Trunk Records is a British independent record label, which specialises mainly in lost film scores, unreleased TV music, library music, old advertising jingles, art, sexploitation and kitsch releases.

It was founded in 1995 by Jonny Trunk, and has since gained a cult following as a result of the releases of highly influential material from scores for films such as The Wicker Man, Deep Throat, Kes, The Blood on Satan's Claw and George A. Romero's Dawn of the Dead.

Other releases include soundtracks for 1970s UK Television series such as The Tomorrow People, UFO and Vernon Elliott's score for Clangers and Ivor the Engine. As well as film music and jazz, the label has also brought to public attention the lost or unreleased works of electronic pioneers such as Tristram Cary and John Baker, artists such as Bruce Lacey and avant-garde recordings made both by and for children, including the work inspired by radical free thinker and educational pioneer John Paynter.

History
Trunk Records was founded by Jonny Trunk in 1995 in the United Kingdom. Initially, the label was set up as a means to release material from the Bosworth Library archive, the oldest existing music library. Since then, the label has adhered to its mantra of "Music, nostalgia and sex", and established itself as a label popular amongst film and TV fans as well as record collectors.

It has also become infamous for its records associated with the 1960s and 1970s soft pornography such as the soundtrack to Deep Throat, Flexi-Sex (a compilation of flexi-discs from 1970s British magazines), Mary Millington Talks Dirty and Dirty Fan Male, an album based on Jonny Trunk's own experiences organising various glamour models' fan clubs including that of his sister, Eve Vorley.

As well as film music and jazz, the label has also brought to public attention the lost or unreleased works of electronic pioneers such as Tristram Cary, Edward Williams and BBC Radiophonic Workshop's John Baker.

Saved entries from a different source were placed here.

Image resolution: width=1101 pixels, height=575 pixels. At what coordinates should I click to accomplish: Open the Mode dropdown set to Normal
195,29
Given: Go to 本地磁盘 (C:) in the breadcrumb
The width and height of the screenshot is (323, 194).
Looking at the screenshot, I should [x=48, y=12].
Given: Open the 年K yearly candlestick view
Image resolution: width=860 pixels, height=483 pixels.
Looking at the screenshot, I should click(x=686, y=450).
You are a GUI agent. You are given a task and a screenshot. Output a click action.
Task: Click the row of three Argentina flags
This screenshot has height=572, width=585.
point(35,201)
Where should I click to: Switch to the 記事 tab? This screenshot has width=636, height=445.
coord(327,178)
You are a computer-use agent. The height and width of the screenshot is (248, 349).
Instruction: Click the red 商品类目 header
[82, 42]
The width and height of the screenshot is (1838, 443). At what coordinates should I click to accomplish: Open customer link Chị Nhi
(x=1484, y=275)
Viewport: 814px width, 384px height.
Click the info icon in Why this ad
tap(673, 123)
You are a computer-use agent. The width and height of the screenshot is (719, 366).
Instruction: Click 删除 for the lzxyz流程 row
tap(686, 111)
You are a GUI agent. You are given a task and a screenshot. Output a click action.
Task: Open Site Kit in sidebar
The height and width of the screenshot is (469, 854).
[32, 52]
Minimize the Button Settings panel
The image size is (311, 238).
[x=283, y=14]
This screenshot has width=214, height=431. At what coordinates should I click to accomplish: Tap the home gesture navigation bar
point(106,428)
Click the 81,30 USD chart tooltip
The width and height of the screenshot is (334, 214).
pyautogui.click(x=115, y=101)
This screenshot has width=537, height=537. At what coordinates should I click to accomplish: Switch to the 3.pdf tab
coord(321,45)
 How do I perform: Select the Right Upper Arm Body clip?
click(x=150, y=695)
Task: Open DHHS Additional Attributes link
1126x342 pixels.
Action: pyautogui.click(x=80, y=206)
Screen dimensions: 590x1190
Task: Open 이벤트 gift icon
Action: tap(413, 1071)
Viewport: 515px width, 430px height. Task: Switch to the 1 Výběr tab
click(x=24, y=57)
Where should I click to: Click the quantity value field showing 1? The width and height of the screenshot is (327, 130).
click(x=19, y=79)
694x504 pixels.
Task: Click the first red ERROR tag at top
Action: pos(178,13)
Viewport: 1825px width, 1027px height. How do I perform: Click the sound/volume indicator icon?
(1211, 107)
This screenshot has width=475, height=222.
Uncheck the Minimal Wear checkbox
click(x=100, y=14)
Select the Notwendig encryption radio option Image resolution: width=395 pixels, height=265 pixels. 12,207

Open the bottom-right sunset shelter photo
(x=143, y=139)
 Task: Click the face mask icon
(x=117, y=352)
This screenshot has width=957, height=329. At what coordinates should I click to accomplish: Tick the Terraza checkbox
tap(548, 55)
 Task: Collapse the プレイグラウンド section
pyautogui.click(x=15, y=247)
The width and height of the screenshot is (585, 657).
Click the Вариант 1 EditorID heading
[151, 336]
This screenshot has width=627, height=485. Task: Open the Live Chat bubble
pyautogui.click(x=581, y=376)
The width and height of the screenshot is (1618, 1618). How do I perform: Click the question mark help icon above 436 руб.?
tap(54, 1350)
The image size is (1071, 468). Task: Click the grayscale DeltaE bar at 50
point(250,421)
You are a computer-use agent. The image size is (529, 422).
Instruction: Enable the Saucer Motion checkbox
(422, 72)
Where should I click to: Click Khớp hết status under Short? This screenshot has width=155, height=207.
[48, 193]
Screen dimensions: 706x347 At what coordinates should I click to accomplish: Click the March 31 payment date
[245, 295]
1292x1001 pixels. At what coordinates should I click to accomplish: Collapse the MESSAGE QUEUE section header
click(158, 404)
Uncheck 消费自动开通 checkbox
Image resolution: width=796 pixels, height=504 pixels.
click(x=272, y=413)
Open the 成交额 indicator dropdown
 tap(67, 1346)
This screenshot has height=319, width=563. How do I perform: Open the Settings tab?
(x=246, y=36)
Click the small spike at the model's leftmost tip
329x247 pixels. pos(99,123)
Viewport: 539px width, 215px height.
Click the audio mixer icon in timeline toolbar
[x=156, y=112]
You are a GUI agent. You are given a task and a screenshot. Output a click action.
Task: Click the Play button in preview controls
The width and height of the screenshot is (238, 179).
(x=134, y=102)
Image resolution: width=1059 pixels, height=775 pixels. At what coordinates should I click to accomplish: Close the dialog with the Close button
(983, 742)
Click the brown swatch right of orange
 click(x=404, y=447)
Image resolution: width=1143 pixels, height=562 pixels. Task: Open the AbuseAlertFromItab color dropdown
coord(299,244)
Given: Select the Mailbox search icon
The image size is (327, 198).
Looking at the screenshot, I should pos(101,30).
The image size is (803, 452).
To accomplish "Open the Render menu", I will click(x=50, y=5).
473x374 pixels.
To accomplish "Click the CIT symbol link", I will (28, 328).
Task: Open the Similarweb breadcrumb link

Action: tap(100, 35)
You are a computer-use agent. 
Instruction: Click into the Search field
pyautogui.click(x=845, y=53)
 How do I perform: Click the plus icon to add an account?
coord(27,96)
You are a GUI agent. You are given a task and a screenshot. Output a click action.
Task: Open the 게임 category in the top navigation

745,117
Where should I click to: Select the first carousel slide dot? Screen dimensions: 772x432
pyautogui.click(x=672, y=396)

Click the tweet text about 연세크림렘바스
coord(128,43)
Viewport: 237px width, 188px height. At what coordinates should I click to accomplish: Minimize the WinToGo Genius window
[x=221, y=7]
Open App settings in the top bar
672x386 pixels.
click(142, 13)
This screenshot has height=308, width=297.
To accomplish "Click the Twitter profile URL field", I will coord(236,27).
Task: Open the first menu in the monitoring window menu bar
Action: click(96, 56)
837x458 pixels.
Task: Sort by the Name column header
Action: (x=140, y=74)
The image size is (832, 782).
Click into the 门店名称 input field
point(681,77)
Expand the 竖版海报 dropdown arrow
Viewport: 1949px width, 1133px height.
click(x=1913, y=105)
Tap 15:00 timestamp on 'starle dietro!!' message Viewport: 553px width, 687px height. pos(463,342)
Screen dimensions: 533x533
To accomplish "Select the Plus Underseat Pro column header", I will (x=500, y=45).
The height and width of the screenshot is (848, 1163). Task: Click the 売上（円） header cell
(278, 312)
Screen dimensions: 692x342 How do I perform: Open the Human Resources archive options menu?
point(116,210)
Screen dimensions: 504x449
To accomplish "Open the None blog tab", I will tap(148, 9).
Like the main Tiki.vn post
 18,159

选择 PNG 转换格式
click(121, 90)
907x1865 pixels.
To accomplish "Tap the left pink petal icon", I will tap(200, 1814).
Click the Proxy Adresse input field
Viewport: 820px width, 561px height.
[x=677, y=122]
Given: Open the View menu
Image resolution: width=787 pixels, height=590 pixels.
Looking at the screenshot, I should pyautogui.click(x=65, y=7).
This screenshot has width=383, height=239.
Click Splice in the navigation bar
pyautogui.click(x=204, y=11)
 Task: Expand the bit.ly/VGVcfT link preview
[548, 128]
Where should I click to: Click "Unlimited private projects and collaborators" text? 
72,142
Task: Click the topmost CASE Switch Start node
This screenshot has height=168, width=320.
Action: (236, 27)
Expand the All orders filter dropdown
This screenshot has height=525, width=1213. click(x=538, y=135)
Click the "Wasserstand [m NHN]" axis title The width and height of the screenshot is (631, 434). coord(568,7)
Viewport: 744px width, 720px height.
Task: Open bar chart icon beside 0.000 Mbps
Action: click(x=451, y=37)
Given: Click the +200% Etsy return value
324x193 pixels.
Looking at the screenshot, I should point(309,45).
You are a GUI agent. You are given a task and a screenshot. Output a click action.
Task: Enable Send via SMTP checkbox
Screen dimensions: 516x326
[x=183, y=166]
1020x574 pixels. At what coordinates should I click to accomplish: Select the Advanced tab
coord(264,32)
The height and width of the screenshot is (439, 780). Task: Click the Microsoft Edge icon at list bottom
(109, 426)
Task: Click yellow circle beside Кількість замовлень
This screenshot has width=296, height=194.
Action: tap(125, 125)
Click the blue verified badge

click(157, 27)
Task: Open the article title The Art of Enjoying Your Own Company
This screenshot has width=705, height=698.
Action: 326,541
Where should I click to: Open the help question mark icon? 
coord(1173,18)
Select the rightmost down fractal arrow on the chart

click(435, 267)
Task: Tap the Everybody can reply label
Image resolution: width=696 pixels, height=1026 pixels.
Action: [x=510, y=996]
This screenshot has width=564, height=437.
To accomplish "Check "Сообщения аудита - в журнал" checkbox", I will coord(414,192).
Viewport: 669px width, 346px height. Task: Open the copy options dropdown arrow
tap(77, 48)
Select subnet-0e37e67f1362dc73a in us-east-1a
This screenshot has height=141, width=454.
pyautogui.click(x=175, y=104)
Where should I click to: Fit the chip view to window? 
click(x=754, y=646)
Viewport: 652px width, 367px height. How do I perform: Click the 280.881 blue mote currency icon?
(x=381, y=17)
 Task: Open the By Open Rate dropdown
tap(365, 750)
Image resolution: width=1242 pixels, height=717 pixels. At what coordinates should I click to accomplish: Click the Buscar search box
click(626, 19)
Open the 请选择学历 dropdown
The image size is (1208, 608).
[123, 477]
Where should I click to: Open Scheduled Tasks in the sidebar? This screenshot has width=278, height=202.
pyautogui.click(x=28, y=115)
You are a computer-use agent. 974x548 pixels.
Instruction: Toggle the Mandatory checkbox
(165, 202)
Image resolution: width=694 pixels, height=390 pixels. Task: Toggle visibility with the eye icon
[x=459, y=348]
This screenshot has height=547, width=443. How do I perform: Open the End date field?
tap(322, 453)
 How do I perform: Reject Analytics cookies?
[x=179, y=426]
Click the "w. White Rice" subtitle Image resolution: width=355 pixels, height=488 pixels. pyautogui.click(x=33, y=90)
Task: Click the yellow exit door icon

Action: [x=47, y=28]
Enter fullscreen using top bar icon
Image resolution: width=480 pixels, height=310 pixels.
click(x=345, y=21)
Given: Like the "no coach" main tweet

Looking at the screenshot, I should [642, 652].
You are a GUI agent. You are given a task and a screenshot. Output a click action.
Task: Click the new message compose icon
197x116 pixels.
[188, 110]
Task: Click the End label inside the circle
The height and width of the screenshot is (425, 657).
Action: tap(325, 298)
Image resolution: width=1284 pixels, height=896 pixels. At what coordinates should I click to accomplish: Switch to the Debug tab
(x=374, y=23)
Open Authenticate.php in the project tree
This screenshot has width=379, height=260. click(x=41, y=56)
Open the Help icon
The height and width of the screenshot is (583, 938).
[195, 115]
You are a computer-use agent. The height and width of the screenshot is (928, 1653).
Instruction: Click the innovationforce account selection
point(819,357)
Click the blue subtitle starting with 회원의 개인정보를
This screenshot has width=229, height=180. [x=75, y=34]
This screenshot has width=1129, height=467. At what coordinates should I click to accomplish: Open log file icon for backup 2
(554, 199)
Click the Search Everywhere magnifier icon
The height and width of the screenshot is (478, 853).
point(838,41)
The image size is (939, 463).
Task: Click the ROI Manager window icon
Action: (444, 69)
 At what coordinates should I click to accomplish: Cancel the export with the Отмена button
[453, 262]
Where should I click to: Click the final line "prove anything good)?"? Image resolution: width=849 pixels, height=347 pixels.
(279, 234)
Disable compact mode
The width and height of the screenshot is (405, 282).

Jonny Trunk has also released his own material through the label, including his album, The Inside Outside. Since 2003, Trunk has been responsible for the rediscovery of composer and jazz drummer Basil Kirchin, by releasing his unknown 1960s experimental jazz and soundtrack work. The label has also been responsible for issuing the UK's rarest jazz album, "Moonscape" by The Michael Garrick Trio. Recent work has included a release of "Noise Art", the recordings found in the studio of late British underground film maker and artist Jeff Keen.

Various Jonny Trunk side projects have included directing the now banned pop video, "Plug Me In", for Add N To (X).

Jonny Trunk is also a regular broadcaster on London's art radio station Resonance FM. Other recent broadcasting has included the BBC Radio 4 documentary Into The Music Library.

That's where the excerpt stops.